Effects of Exoskeletons on Error Between Marker and Markerless Motion Capture in Children With Crouch Gait: A Pilot Study

Abstract

This study evaluated if a lower-extremity exoskeleton affects error between marker-based ($M^{+}$) and markerless ($\mathbf{M}^{\boldsymbol{-}}$) motion capture in children with crouch gait. Two participants (P1: female, P2: male, ages 6 and 11 years old, cerebral palsy and spina bifida, both with assistive devices) walked with (Exo) and without (NoExo) an exoskeleton spanning the knee and ankle. Mean absolute difference (MAD) between $\mathrm{M}^{+}$ and $\mathrm{M}^{-}$ of gait cycle normalized hip, knee, and ankle angles were analyzed. Key outcomes of an ongoing clinical trial including measures of sagittal knee angle and gait speed were also compared. $\mathrm{M}^{-}$ correlated with $\mathrm{M}^{+}$ kinematics, but MAD ranged 1.57-17.0 deg. Except for sagittal (of P1) and frontal (of P2) hip angles, the Exo increased MAD (range 0.74-8.7 deg). $\mathrm{M}^{-}$ underestimated knee flexion at initial ground contact, peak knee extension in stance, and peak knee extension in swing.

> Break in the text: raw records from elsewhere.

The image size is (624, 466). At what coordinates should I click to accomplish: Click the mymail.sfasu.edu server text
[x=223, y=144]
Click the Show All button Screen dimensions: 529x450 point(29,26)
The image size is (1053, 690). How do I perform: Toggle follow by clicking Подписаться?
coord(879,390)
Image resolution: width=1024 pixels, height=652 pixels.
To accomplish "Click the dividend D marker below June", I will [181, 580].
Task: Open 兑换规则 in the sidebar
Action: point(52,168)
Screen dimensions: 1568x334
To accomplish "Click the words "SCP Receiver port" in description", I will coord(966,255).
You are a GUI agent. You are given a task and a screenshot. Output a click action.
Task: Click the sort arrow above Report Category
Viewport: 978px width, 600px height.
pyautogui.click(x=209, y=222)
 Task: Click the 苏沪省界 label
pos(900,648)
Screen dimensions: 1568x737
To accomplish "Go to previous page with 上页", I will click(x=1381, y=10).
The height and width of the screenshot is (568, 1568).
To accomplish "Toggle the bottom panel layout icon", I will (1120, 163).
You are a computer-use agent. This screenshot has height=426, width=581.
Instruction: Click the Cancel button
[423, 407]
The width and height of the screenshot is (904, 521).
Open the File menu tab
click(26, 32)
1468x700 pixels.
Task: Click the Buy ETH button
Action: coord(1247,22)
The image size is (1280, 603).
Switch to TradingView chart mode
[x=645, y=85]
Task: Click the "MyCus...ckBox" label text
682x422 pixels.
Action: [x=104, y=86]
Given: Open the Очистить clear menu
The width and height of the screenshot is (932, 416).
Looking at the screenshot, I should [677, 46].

No significant difference in MAD (Exo vs NoExo) was observed except for total joint excursion which had distinct trends for P 1 and P 2. For peak knee extension, a primary endpoint of crouch gait severity, the Exo increased MAD beyond minimum clinically meaningful differences (5 deg). Gait speed was consistent, with MAD $<0.03 ~\mathrm{m} / \mathrm{s}$ for all observations (NoExo vs Exo $\mathbf{p = 0. 2 2}$). While $\mathbf{M}^{-}$ has potential to ease gait assessment, early results warrant caution for use with wearable devices, highlighting the need for kinematic estimation algorithms to accommodate diverse end users in clinical and research settings.